The GraphTokenizer framework is proposed to convert graphs into symbolic sequences through reversible frequency-guided serialization, followed by BPE to learn a graph substructure vocabulary. This allows standard Transformers (e.g., BERT/GTE) to process graph data directly without architectural modifications, achieving SOTA results across 14 benchmarks.

Graphon Cross-Validation: Assessing Models on Network Data

To address the challenge where traditional cross-validation (CV) fails due to the non-independence of edges in network data, this paper proposes CV-imputation. By treating edges in the validation set as missing values and filling them with Bernoulli random variables at a fixed probability to construct the training graph, the method uses an affine transformation to recover the probability matrix. This allows for hyperparameter tuning and model selection for graphon estimation methods while preserving the graph topology, theoretically ensuring that the CV score is asymptotically parallel to the true estimation error.

GraphUniverse: Synthetic Graph Generation for Evaluating Inductive Generalization

The authors propose GraphUniverse, a framework for generating graph families with persistent semantic communities across a global universe.

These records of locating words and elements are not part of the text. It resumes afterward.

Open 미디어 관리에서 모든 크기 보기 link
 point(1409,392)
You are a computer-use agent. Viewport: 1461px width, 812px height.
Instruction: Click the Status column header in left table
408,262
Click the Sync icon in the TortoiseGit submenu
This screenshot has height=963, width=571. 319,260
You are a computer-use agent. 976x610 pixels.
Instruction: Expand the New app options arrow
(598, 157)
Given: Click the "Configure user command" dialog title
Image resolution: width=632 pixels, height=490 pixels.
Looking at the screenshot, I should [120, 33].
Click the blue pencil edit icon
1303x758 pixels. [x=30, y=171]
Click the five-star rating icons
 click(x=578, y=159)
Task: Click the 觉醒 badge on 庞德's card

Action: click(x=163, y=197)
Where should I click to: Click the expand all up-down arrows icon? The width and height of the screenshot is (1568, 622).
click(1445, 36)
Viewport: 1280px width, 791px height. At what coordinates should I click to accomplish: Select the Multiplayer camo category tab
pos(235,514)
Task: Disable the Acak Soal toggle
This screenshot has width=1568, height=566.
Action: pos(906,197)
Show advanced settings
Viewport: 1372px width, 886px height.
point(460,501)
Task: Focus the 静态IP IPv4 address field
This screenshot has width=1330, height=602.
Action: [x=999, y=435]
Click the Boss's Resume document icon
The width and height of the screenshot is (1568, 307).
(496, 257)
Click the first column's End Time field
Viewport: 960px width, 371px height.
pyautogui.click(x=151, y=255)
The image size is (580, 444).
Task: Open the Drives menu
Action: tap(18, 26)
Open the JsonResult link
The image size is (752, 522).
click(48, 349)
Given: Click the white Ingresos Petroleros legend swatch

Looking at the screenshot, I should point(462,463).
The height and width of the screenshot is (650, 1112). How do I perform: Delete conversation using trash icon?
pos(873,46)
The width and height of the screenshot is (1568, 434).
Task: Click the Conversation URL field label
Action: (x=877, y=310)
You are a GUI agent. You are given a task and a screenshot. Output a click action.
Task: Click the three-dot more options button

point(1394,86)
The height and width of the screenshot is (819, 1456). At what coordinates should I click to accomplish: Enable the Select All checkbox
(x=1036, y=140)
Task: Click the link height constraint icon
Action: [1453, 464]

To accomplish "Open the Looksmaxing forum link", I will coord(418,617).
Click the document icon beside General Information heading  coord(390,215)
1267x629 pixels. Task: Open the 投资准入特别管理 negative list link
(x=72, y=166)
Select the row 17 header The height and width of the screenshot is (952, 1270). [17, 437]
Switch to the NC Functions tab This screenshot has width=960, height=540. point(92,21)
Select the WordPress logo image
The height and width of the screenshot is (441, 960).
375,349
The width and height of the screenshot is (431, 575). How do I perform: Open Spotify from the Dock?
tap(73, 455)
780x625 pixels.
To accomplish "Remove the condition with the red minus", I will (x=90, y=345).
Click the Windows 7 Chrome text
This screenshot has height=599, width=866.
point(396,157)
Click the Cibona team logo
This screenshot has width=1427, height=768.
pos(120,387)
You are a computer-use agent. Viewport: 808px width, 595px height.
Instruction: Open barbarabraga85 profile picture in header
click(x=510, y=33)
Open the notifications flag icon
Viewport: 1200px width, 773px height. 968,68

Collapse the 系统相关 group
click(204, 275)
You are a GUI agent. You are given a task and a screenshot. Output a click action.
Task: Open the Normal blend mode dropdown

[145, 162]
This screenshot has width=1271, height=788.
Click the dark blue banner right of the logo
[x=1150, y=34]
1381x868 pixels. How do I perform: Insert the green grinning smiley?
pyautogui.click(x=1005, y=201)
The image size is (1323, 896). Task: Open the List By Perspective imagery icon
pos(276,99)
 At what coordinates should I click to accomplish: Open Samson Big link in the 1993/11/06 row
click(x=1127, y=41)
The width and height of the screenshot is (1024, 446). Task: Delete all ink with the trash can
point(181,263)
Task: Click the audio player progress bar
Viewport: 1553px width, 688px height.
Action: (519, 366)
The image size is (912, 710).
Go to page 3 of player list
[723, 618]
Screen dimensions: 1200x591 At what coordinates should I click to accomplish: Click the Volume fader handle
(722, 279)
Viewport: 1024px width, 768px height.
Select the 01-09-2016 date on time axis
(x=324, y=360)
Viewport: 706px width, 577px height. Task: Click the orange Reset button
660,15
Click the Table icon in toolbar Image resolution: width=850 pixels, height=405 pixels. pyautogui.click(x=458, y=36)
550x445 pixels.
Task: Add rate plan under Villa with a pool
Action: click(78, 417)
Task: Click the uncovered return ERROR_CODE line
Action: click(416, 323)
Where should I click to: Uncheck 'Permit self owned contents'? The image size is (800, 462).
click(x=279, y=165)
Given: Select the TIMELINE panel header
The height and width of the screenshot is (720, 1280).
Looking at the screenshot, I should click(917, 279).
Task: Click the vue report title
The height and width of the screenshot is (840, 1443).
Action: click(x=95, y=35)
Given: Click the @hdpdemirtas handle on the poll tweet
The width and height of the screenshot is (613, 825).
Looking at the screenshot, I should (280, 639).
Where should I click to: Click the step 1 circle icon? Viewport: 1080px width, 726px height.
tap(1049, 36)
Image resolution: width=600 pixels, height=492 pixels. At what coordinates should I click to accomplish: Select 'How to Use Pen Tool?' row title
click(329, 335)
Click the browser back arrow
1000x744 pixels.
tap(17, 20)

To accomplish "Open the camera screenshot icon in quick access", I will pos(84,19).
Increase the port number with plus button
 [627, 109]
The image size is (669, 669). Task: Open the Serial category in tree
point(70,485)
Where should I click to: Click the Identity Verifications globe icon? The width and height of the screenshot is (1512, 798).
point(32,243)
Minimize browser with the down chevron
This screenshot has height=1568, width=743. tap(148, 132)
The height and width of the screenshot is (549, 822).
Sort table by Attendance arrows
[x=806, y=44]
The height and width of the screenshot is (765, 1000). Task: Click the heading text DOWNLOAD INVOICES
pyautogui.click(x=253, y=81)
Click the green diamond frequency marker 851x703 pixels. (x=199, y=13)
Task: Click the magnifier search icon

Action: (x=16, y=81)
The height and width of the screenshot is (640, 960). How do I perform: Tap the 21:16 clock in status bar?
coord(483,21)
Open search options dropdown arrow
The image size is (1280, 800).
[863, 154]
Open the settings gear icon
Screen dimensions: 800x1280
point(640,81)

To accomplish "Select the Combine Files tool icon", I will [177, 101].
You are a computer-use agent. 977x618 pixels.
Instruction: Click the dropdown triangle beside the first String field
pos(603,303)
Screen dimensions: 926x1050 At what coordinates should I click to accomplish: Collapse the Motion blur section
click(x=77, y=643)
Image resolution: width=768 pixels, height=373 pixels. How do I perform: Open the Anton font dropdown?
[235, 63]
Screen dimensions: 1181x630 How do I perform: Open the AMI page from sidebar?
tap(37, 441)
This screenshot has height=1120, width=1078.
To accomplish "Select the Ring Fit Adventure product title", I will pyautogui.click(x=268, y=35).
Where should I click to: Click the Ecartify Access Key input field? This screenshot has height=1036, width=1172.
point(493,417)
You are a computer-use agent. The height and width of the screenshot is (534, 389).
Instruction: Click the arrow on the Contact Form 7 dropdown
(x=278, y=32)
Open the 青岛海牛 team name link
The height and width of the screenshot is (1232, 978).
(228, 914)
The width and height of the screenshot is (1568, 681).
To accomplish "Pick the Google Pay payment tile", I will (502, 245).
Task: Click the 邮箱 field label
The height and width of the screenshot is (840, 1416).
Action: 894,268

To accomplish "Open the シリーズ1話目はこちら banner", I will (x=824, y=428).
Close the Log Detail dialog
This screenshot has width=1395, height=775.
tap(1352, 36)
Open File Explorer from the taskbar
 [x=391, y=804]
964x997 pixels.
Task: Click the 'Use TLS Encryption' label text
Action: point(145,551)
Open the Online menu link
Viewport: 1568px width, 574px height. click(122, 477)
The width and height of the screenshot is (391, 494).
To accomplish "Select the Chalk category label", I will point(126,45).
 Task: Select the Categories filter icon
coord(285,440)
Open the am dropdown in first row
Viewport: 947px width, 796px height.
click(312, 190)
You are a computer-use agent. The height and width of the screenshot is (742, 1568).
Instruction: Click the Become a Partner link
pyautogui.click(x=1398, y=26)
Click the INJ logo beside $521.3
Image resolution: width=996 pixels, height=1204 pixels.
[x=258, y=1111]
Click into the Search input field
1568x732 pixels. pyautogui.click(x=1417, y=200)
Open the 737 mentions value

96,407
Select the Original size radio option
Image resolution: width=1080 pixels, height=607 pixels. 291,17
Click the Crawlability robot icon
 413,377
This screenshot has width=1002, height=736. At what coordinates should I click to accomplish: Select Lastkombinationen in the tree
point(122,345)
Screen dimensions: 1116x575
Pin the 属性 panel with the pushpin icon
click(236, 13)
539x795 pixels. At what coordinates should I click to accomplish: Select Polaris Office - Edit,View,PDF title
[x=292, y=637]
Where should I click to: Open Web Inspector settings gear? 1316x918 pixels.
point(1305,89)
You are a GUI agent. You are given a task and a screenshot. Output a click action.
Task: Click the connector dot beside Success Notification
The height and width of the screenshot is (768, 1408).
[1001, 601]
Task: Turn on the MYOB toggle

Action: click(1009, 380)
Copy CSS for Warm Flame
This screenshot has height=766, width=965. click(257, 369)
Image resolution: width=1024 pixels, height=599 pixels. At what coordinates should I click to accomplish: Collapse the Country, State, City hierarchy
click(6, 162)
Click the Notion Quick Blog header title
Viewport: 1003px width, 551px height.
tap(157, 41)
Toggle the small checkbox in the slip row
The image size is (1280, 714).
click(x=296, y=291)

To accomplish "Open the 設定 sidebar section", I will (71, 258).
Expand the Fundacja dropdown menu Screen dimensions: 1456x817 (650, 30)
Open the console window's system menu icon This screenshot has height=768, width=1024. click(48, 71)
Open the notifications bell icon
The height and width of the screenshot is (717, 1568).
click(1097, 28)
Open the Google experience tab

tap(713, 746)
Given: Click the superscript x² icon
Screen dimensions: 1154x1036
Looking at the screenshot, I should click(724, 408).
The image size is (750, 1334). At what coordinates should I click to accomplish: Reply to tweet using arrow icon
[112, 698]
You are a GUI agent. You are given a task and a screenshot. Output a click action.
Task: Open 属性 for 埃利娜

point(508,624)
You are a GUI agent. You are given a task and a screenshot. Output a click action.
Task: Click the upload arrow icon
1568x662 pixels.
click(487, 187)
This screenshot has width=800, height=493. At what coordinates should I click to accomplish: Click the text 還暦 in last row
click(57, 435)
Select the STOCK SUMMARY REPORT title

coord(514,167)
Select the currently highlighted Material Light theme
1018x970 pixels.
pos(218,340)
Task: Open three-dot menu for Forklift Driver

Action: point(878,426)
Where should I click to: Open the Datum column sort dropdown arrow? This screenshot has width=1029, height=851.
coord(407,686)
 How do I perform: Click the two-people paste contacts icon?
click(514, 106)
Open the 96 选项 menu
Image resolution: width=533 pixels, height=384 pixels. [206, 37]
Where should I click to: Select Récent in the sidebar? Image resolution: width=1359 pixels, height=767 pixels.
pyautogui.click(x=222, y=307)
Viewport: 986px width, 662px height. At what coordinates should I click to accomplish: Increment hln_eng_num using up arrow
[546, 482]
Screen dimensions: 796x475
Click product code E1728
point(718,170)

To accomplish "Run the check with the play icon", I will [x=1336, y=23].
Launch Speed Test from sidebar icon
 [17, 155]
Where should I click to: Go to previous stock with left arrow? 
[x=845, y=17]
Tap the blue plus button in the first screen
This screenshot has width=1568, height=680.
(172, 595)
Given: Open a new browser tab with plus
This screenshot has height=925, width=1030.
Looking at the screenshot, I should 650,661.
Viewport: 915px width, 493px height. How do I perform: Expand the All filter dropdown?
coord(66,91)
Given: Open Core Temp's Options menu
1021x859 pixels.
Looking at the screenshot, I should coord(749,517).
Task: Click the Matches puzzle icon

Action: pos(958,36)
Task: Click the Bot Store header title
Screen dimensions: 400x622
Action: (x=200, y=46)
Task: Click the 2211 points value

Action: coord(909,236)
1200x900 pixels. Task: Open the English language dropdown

This allows for the first systematic evaluation of inductive generalization capability in graph learning models, revealing the critical finding that transductive performance does not reliably predict inductive generalization capacity.

HarmonyGNNs: Harmonizing Heterophily and Homophily in GNNs via Self-Supervised Node Encoding

HarmonyGNNs achieves goal harmony via "Teacher-Student Prediction SSL (JEPA-style) + Node Difficulty-Driven Dynamic Masking" and representation harmony via "Linear/MLP Projection + Weighted GCN + Feature-level Self-Attention + Hierarchical Fusion," allowing a single unlabeled framework to achieve SOTA on both homophilic and heterophilic graphs simultaneously.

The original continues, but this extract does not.